[YOUR TASK]
Throughout the listing below, show every line in which "input" occurs.

[STUDY MATERIAL]
========================================
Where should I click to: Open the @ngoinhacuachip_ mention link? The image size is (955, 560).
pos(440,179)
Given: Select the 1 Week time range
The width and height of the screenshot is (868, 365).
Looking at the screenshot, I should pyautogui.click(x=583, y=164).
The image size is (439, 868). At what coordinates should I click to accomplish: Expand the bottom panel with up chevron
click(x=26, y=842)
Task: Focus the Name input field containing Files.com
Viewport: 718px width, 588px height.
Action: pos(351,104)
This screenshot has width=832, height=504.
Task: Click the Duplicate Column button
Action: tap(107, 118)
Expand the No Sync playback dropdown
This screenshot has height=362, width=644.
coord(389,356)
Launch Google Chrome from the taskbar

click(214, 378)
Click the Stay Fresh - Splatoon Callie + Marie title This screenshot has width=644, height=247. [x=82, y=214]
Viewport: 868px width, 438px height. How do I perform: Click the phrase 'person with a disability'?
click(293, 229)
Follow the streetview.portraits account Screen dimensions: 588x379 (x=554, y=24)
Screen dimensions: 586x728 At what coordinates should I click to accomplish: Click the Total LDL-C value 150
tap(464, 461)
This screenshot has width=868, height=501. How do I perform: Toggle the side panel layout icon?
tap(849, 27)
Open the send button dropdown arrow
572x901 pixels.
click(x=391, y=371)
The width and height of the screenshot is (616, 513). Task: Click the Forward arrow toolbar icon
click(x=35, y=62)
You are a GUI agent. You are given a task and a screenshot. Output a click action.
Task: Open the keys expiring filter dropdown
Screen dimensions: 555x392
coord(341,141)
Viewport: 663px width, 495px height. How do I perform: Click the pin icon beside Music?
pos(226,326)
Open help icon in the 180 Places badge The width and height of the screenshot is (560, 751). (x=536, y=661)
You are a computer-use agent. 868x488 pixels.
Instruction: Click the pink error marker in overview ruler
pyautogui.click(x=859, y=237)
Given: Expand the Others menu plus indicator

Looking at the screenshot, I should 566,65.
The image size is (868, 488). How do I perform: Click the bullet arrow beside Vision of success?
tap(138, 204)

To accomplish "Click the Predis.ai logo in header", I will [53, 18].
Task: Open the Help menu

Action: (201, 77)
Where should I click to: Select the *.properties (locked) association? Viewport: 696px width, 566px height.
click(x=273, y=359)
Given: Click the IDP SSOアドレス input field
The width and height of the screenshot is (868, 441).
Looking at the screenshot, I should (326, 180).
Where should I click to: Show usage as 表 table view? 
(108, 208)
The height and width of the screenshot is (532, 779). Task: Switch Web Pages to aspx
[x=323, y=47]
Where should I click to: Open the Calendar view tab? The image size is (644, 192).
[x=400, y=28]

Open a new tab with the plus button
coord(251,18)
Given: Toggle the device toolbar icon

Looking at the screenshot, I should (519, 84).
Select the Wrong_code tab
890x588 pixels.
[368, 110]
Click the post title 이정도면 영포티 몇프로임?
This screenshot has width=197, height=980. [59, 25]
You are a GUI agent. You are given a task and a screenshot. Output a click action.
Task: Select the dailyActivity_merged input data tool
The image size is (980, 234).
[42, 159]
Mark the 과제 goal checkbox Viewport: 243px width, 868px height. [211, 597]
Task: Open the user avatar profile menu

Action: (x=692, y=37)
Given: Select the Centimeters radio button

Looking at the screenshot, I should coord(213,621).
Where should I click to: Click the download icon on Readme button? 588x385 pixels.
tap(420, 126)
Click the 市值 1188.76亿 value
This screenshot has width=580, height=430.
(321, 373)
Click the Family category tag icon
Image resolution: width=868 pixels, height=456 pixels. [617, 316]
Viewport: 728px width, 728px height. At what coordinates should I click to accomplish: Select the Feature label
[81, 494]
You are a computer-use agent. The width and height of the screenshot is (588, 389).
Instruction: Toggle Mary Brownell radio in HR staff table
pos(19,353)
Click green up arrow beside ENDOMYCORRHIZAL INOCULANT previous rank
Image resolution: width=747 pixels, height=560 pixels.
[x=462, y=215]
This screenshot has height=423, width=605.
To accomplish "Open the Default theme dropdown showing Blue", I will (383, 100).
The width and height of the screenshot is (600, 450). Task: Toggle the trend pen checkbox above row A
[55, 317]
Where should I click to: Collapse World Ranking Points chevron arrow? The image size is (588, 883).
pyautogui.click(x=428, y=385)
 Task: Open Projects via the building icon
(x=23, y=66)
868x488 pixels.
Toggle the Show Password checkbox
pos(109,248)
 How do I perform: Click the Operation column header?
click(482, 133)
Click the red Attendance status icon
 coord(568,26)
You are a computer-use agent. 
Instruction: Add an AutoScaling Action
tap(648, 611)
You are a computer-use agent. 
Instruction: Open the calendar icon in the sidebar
========================================
[WRITTEN ANSWER]
Task: Focus the Name input field containing Files.com
Given: Click the IDP SSOアドレス input field
Task: Select the dailyActivity_merged input data tool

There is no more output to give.